**PROBLEMS AND TASKS**
(1) For each statement about the forum thread on health insurance, answer yes or no according to the text, and quote the exact words that decide it. (a) The poster hayman lives in NY. (b) hayman pays $1,200 per year for family coverage. (c) The discussion was posted in the 'Politics' section.
(2) In the forum thread on health insurance, who started the discussion?
(3) Print the passage of the forum thread on health insurance starting with "#11     Sep" and going on through "out of control.".

**PAGE EXTRACT**
46.3 million Americans without health insurance

Discussion in 'Economics' started by ASusilovic, Sep 10, 2009.

  1. he needs to kick the maggot right to the curb and move on with universal healthcare.

    Enough of reaching out to these illiterate tea bagging imbeciles. There are many reasons why these maggots are dead last in every metrics of human progress.



     
    #11     Sep 10, 2009
  2. hayman

    hayman

    Yes, this is scary. I live in NY, and it costs me $ 1,200 per month for family coverage, and that is with my deductibles pushed to the maximum. It is completely and utterly out of control.

    The main increase in costs have come during the Bush years, where Insurance companies where in his back pocket. The Bush-administration-promoted "managed care" middle-tier health systems, have been the main culprit of this cost increase. Not only do we have Insurance companies which have been given a free rein on premium increases, but we also have this additional administration middle-tier, which tells us what and what we cannot get covered for, and these guys are pure-profit administrators and not doctors. I cringe when certain members of Congress say that they don't want to disturb the status quo, and eliminate people's choice for the healthcare they want. What planet are these guys living on ????

**RECORDED INFORMATION**
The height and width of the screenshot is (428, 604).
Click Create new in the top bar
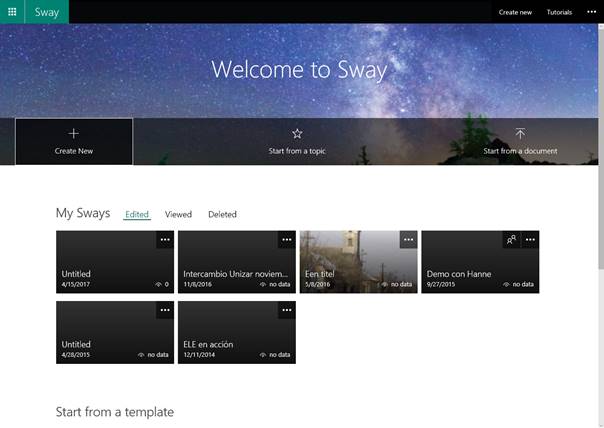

**EXPECTED OUTPUTS**
(1)
(a) Yes: "I live in NY"
(b) No: "it costs me $ 1,200 per month for family coverage"
(c) No: "Discussion in 'Economics'"

(2) ASusilovic started the discussion.

(3)
#11     Sep 10, 2009
  2. hayman

    hayman

    Yes, this is scary. I live in NY, and it costs me $ 1,200 per month for family coverage, and that is with my deductibles pushed to the maximum. It is completely and utterly out of control.